Metadata-Version: 2.1
Name: cryptonice
Version: 0.0.2
Summary: Perform TLS scan of single domain
Home-page: https://github.com/F5-Labs/cryptonice
Author: Katie Newbold
Author-email: katiesnewbold@gmail.com
License: MIT
Platform: UNKNOWN
Classifier: License :: OSI Approved :: MIT License
Classifier: Programming Language :: Python :: 3
Classifier: Programming Language :: Python :: 3.7
Description-Content-Type: text/markdown
Requires-Dist: sslyze
Requires-Dist: cryptography
Requires-Dist: nassl
Requires-Dist: dnspython
Requires-Dist: http-client
Requires-Dist: tls-parser
Requires-Dist: urllib3
Requires-Dist: ipaddress

# cryptonice
Built using the sslyze API and ssl, http-client and dns libraries, _cryptonice_ collects data on a given domain and performs a series of tests to check TLS configuration and supporting protocols such as HTTP2 and DNS. 

### User Guide

_cryptonice_ requires a domain name (like www.github.com) and either a _DEFAULT_ or _CUSTOM_ tag to run. 

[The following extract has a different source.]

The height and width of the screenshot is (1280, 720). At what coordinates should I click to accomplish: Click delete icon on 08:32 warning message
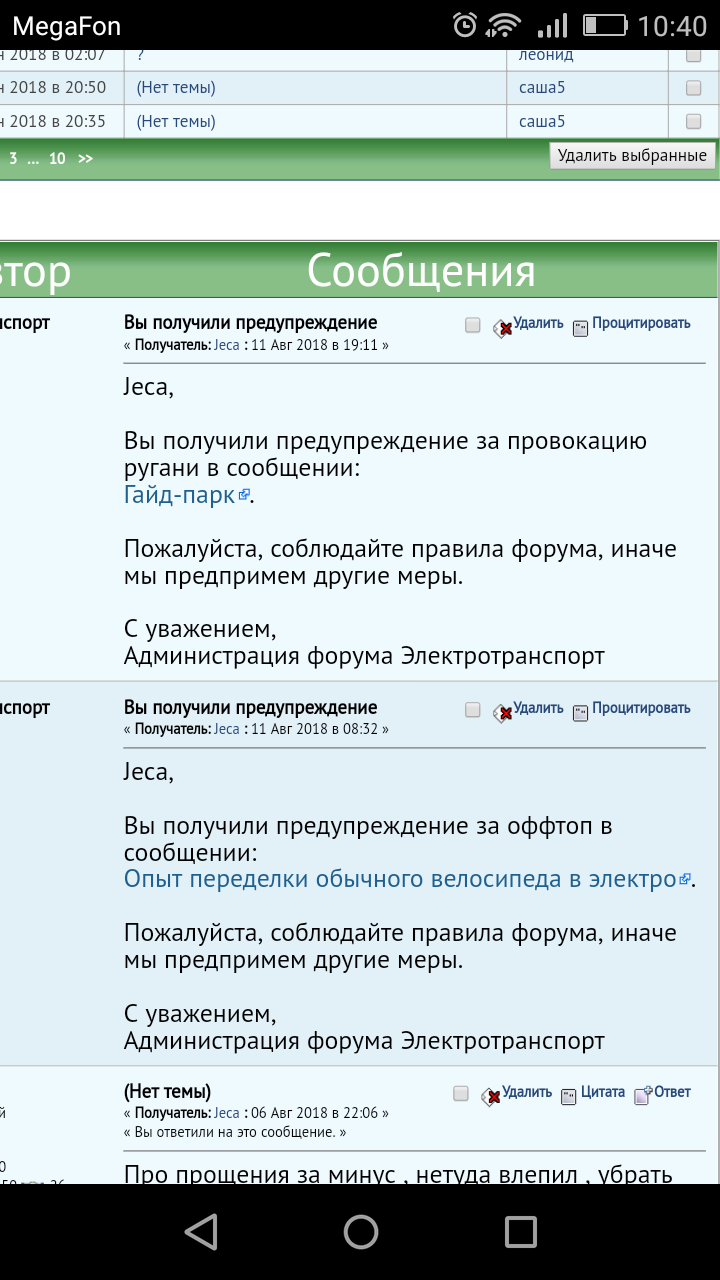(x=502, y=711)
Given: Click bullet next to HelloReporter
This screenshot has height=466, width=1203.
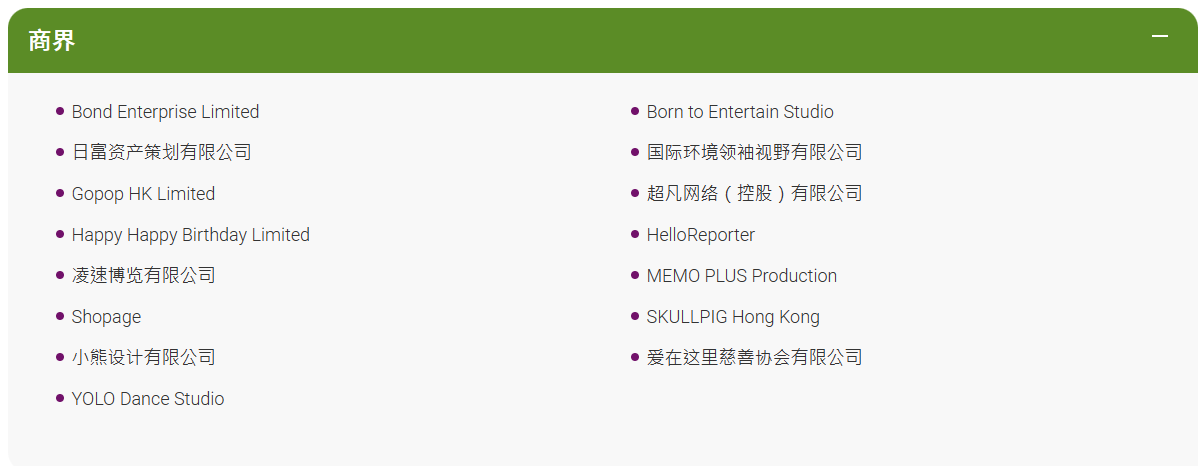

_DEFAULT_ will result in the following dictionary of commands being run.

    {
	    "id": "test.py",
	    "port": 443,
	    "scans": ["TLS", "HTTP", "DNS"],
	    "tls_params": ["certificate_information", "ssl_2_0_cipher_suites", "ssl_3_0_cipher_suites","tls_1_0_cipher_suites", "tls_1_1_cipher_suites", "tls_1_2_cipher_suites","tls_1_3_cipher_suites", "http_headers"],
	    "http_body": false,
	    "force_redirect": true,
	    "print_out": true,
	    "targets": ["www.github.com"]
    }

_CUSTOM_ allows the user to further specify the commands to their liking. The optional commands are:
- _--PORT_: port to perform the scan on (default = 443)
- _--SCANS_: scans to perform (options: "TLS" scan, "HTTP" headers, "HTTP2" check, "DNS" data)
- _--TLS_PARAMETERS_: TLS specific scans to perform:
    - all, no_vuln_tests, certificate_info, ssl_2_0_cipher_suites, ssl_3_0_cipher_suites, tls_1_0_cipher_suites,
      tls_1_1_cipher_suites, tls_1_2_cipher_suites, tls_1_3_cipher_suites, tls_compression,
      tls_1_3_early_data, openssl_ccs_injection, heartbleed, robot, tls_fallback_scsv,
      session_renegotiation, session_resumption, session_resumption_rate, http_headers
    - **all** results in all commands being run, **no_vuln_tests** results in certificate_info, http_headers and the cipher_suites commands being run.
    - More information on each of these scan options can be found at: https://nabla-c0d3.github.io/sslyze/documentation/available-scan-commands.html
- _--HTTP_BODY_: Y/y or N/n - sets a Boolean variable to include or exclude HTTP pages information
- _--FORCE_REDIRECTS_: Y/y or N/n - sets a Boolean variable to check for automatic redirects from port 80 to 443 in a TLS scan (default = Y)
- _--PRINT_OUT_: Y/y or N/n - sets a Boolean variable to print scan results to console (default = Y)
- _--JSON_OUT_: Y/y or N/n - sets a Boolean variable to print scan results to JSON output file (default = Y)

### Output
_cryptonice_ generates a JSON output file with the information requested by the input parameters. Output files will be named after the domain name and port provided (ex: target = www.github.com, port = 443, output = www.github.com-443.json)

### Limitations
This code does not currently have the capability to scan a server based on an IP address and an SNI. Instead, the user must supply a hostname and internally the code will do a DNS resolution. This may lead to discrepancies in the IP address scanned in the TLS portions and the HTTP headers section.